Top of DATA EXCERPTS

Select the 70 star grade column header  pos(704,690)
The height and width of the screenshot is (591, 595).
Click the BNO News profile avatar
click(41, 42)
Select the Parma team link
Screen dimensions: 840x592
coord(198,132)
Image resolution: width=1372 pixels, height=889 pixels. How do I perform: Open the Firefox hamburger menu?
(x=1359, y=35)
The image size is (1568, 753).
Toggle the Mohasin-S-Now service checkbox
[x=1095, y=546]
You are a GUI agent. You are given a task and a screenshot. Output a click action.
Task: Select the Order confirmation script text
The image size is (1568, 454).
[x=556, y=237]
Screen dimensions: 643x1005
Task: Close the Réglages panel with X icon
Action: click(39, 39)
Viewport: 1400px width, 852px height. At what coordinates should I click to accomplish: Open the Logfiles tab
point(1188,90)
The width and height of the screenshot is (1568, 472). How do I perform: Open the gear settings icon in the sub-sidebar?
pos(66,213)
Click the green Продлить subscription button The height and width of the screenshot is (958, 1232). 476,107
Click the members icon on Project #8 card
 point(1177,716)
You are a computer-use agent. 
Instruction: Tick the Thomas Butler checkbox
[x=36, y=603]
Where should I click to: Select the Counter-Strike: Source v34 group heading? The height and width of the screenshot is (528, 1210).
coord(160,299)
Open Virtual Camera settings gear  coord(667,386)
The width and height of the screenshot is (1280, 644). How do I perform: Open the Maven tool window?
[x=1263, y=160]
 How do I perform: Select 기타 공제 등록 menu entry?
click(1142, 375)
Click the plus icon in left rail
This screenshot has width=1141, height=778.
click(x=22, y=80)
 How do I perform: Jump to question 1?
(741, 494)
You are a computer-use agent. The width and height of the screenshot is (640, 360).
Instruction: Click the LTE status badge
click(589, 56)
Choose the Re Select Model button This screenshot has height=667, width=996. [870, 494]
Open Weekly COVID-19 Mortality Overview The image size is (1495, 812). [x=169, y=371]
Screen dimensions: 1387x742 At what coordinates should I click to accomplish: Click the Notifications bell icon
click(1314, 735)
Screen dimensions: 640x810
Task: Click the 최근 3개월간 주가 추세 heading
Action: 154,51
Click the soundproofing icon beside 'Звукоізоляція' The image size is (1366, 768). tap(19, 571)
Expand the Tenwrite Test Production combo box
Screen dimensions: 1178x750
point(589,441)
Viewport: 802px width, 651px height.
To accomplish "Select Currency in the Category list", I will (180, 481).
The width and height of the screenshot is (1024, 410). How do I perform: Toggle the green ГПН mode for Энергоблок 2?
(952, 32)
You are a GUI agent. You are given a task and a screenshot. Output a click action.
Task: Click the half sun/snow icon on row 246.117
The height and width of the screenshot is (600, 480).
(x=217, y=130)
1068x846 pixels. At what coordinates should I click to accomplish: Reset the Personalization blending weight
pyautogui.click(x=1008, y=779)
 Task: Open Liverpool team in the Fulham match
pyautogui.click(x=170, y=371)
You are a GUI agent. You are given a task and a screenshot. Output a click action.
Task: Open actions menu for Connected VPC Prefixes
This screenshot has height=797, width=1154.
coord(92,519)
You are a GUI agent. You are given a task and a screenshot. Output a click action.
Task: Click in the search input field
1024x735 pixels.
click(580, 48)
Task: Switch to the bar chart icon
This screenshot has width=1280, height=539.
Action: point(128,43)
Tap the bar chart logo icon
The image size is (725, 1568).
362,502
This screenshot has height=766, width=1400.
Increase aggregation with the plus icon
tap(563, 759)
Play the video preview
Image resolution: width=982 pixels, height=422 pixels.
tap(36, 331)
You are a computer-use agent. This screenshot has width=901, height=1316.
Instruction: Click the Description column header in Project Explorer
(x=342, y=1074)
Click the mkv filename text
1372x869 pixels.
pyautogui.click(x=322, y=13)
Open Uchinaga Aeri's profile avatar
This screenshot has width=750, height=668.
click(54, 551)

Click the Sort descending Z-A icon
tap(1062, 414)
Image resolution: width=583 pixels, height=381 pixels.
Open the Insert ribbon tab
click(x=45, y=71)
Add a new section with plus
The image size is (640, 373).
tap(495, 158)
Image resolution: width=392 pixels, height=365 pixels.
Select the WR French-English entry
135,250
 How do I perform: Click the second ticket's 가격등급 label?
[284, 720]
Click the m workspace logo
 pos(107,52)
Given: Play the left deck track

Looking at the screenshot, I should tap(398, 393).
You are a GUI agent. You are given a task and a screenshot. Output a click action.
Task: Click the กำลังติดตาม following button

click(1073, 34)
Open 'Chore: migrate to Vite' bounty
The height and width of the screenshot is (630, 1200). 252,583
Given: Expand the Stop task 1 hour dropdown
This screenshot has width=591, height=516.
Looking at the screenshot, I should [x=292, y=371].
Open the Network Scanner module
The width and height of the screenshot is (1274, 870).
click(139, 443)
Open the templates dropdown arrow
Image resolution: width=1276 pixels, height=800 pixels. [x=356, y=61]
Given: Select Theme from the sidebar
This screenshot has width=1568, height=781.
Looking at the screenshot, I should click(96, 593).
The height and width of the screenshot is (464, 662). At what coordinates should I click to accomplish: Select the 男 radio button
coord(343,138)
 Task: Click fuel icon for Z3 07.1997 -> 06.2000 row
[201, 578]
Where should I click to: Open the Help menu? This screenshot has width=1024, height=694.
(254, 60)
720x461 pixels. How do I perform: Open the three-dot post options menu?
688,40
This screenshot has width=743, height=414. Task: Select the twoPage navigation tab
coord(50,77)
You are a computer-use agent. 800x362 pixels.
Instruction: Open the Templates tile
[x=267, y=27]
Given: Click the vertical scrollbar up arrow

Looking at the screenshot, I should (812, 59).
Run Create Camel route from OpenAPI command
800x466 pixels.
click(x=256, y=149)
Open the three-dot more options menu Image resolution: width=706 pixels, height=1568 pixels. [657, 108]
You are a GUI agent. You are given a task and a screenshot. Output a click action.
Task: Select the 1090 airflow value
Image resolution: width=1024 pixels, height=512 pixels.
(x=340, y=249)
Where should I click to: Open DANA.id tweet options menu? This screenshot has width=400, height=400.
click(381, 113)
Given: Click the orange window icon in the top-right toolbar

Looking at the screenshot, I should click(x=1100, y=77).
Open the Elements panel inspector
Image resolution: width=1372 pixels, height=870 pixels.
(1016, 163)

Bottom of DATA EXCERPTS

PROBLEM STATEMENT ▸
Nothing should appear in the answer except the lines from the one containing "Given: Click the orange" to the end of the data above, reproduced exactly.

RESULT FOR THIS TASK ▸
Given: Click the orange window icon in the top-right toolbar

Looking at the screenshot, I should click(x=1100, y=77).
Open the Elements panel inspector
Image resolution: width=1372 pixels, height=870 pixels.
(1016, 163)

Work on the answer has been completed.